Two major crypto bills were introduced in the U.S. House of Representatives on Thursday. One aims to establish which cryptocurrencies are securities. The other looks to put regulation of exchanges in the hands of the country’s commodities regulator.
The securities bill
The Securities Clarity Act, from the office of Representative Tom Emmer (R-MN) establishes a new distinction in securities law between an investment contract and the “an asset sold pursuant to an investment 22 contract, whether tangible or intangible (including an 23 asset in digital form).”
The new bill is basically a direct response to recent controversy over the Simple Agreement for Future Tokens framework under which currencies like EOS were distributed and which caused immense controversy in the case of Telegram. If passed, the act would restrict the Securities and Exchange Commission from pursuing digital assets on the basis of the initial contracts under which they were sold.
…and the commodities
Representative Mike Conaway (R-TX), with support from a number of co-signers from the Blockchain Caucus, introduced the Digital Commodity Exchange Act to the House Agriculture Committee.
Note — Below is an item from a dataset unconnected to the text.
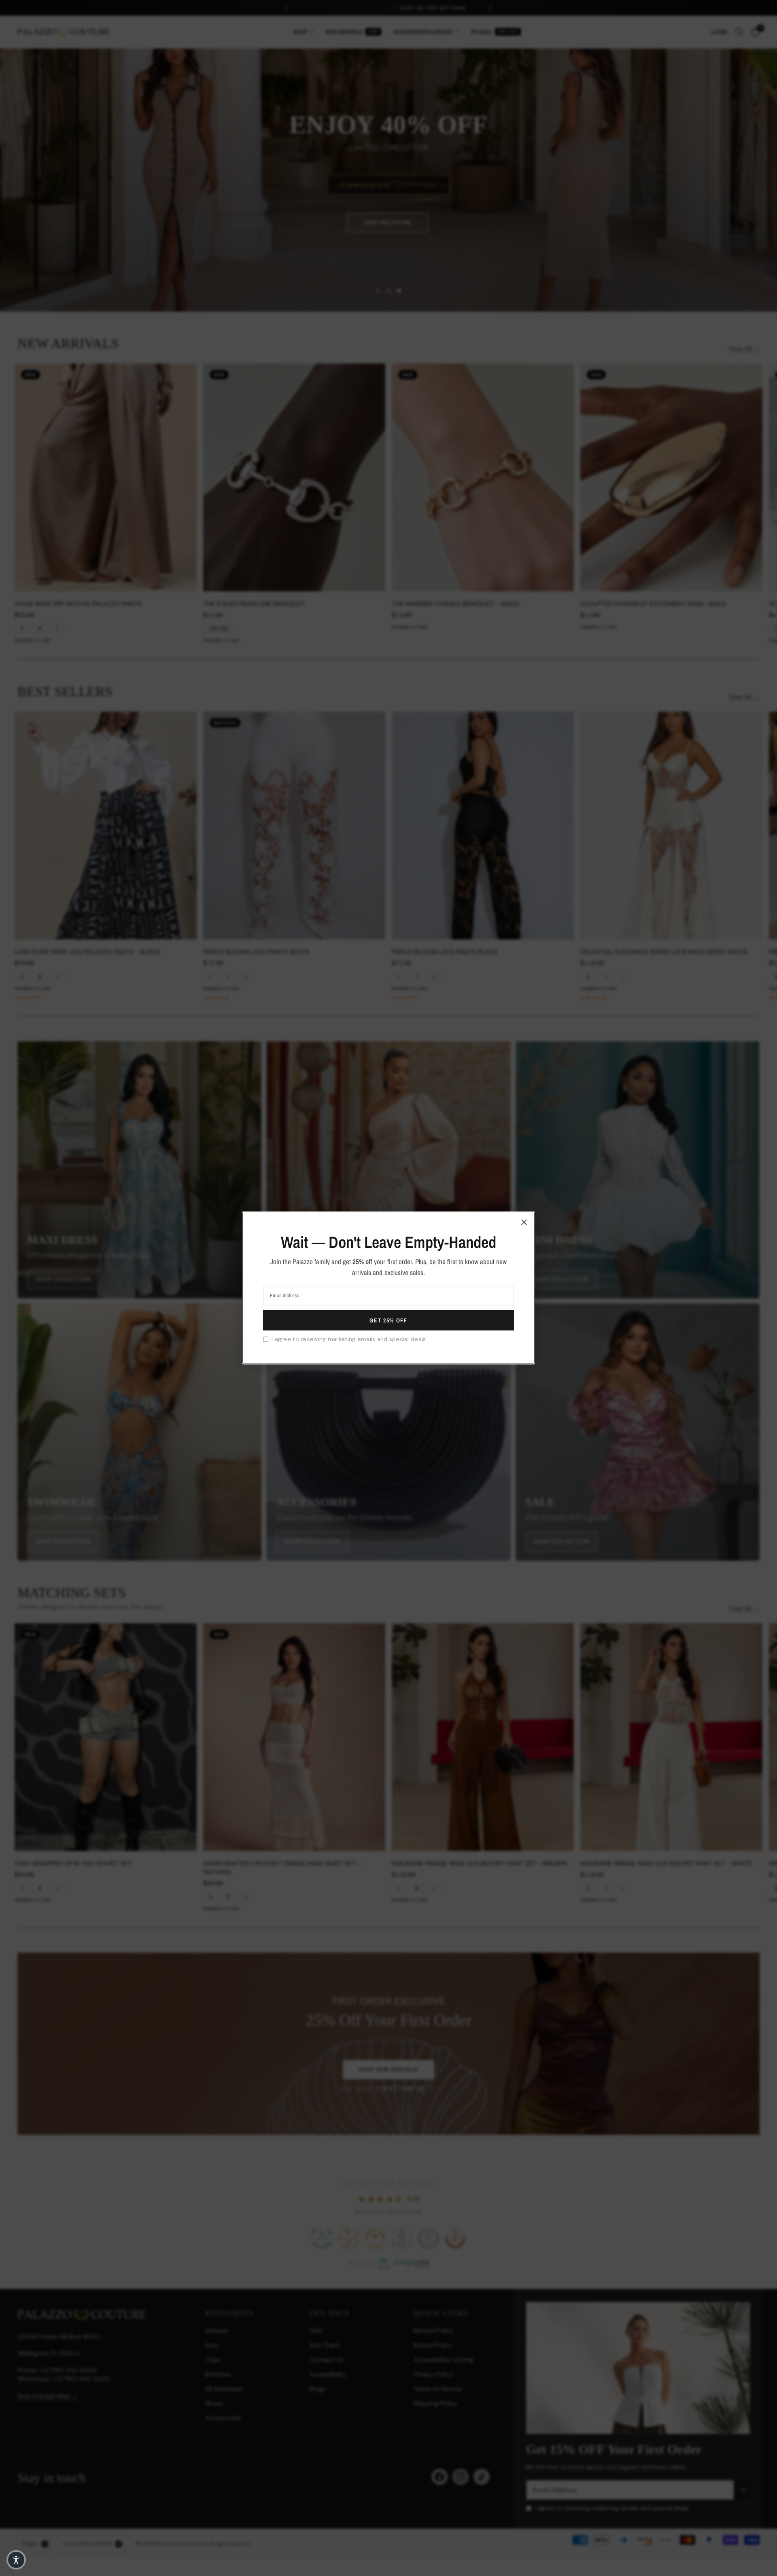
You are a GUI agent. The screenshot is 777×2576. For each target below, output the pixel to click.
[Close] (524, 1222)
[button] (16, 2560)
Conaway may be less familiar to Cointelegraph’s readers than Emmer, but his position on the Agriculture Committee is critical. Today’s bill would put crypto exchanges under the jurisdiction of the CFTC, which answers to the Agriculture Committee. That registration would save exchanges from the patchwork of state-by-state licensing required of money service providers.
Though the new bill would seem to put retail crypto under the same rules as commodities exchanges, it is careful to leave space for the SEC for sales involving “a securities offering or transaction associated with a digital commodity presale.”